[R-G] [BillTottenWeblog] In The Dark With Both Hands
Bill Totten
shimogamo at attglobal.net
Fri Mar 7 16:04:39 MST 2008
by John Michael Greer
The Archdruid Report (February 27 2008)
Druid perspectives on nature, culture, and the future of industrial society
Composting, the theme of the last two Archdruid Report posts, has turned
out to be unusually timely as the current winter draws toward its end.
The prospects for this year's wheat crop, a topic of discussion until
recently relegated to Grange halls and local newspapers in small western
towns, have recently become the focus of news stories and punditry in
business media worldwide.
There's good reason for this unexpected shift of attention. A sequence
of jarring upward leaps in the commodity markets have brought wheat
prices up to levels never before seen in modern times, with no visible
end in sight. Other grains and, for that matter, a wide range of other
agricultural commodities, have posted vertiginous price hikes of their
own. Unlike so many of the booms and busts that have enlivened recent
economic history, the current surge in grain prices isn't insulated from
the real economy of goods and services, and has already begun to play
out in rising food costs worldwide.
The boom in grain prices is the product of many factors. At the top of
the list belongs the simple if awkward fact that the world's capacity to
produce grain in recent years has failed to keep up with increasing
demand. Despite all the handwaving of cornucopian economists, it turns
out, the world really is finite, and rising demand for grain-fed
livestock in newly prosperous India and China turned out to be the
proverbial one straw too many for the world's agricultural system. Add
to that the impact of climate instability on grain harvests, the
activities of speculators, and the bizarre spectacle of the current
biofuel boom, in which large portions of the industrial world are
attempting to cope with rising petroleum prices by pouring their food
supply into their gas tanks, and you have a fine recipe for chaos in the
grain market.
Still, there's another factor at work, one that will likely play a major
role in the agricultural history of the next century or so. The
fertilizers that make modern industrial agriculture work derive almost
entirely from nonrenewable sources. Nitrate and ammonia fertilizers are
manufactured from natural gas; phosphates come from rock phosphate, and
potassium from mineral potash deposits - and global supplies of the
first two of these, at least, are beginning to run short.

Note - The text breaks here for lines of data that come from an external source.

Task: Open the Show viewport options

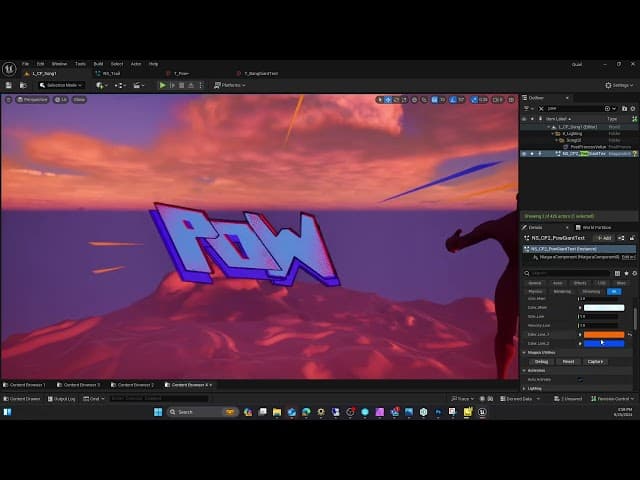Action: pyautogui.click(x=79, y=99)
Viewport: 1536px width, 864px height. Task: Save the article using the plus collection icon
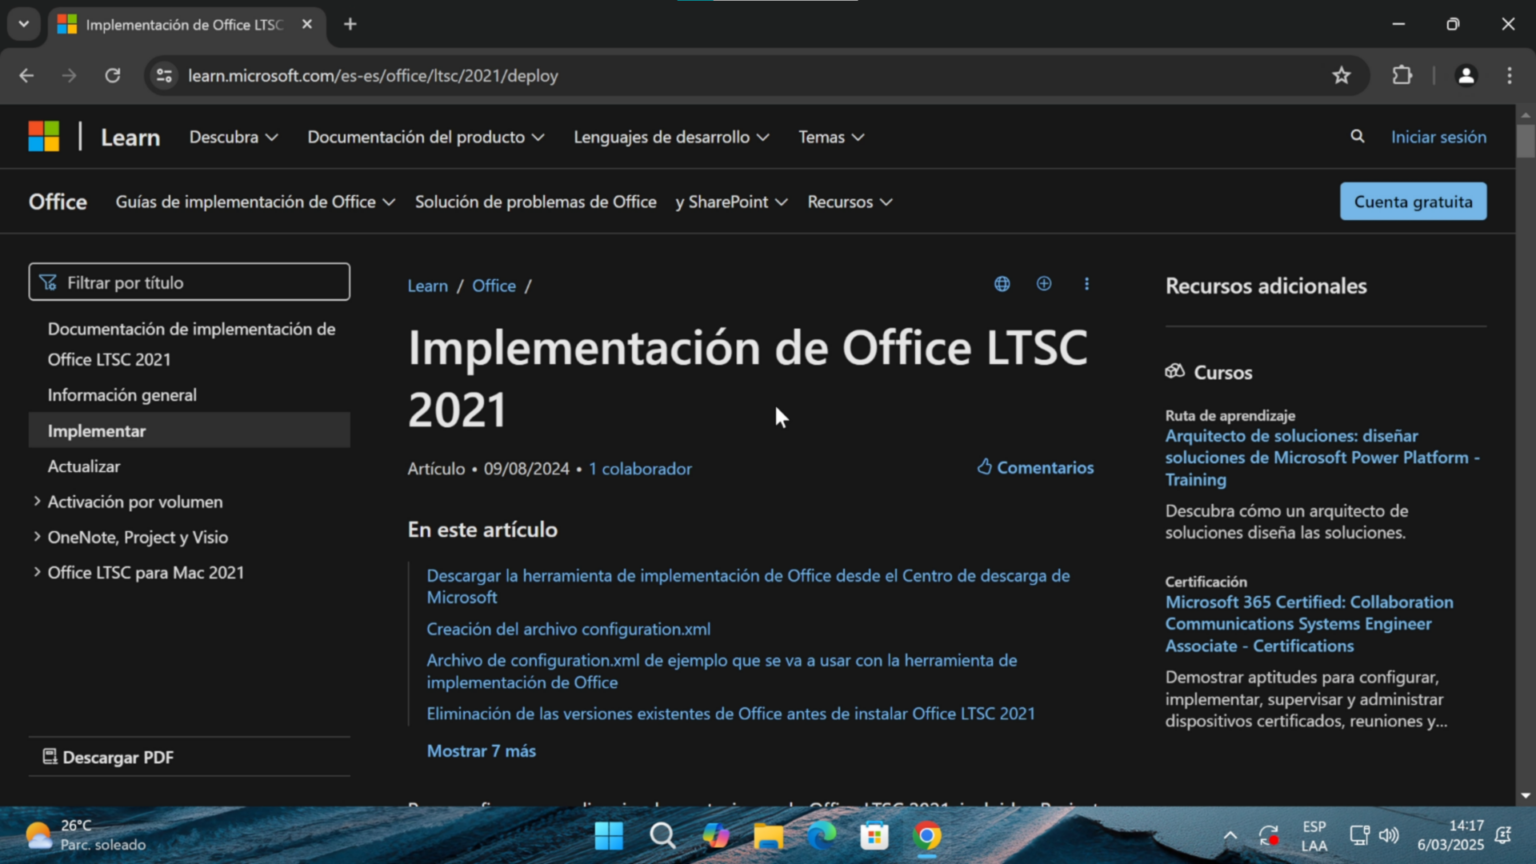click(1044, 284)
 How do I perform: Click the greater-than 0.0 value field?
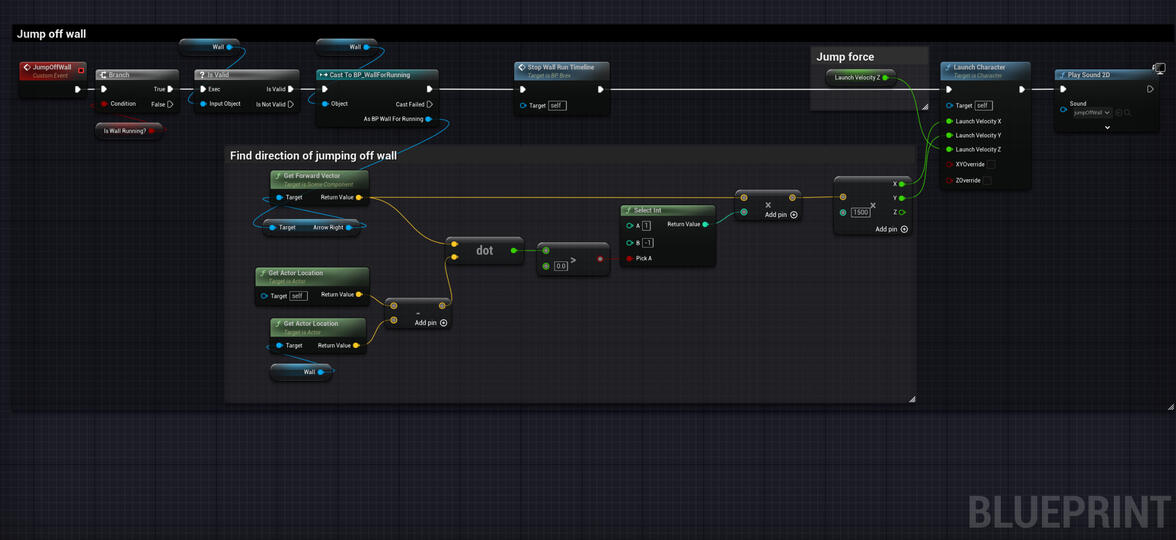(x=561, y=266)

It's been argued that this isn't a problem, because improvements in
technology make it possible to extract economically useful amounts of
minerals from ever more dilute source materials. In theory, this is
quite true. In practice, though, a crucial ingredient usually gets left
out of the mix: the more dilute the source material, the more energy
needs to be invested per unit of refined product. During the last two
decades of the 20th century, when energy prices reached their lowest
levels in human history, nobody needed to pay attention to the energy
side of the equation, and this fostered a climate of thought in which
futurists could picture future industrial societies that met all their
material needs by extracting dissolved minerals from seawater.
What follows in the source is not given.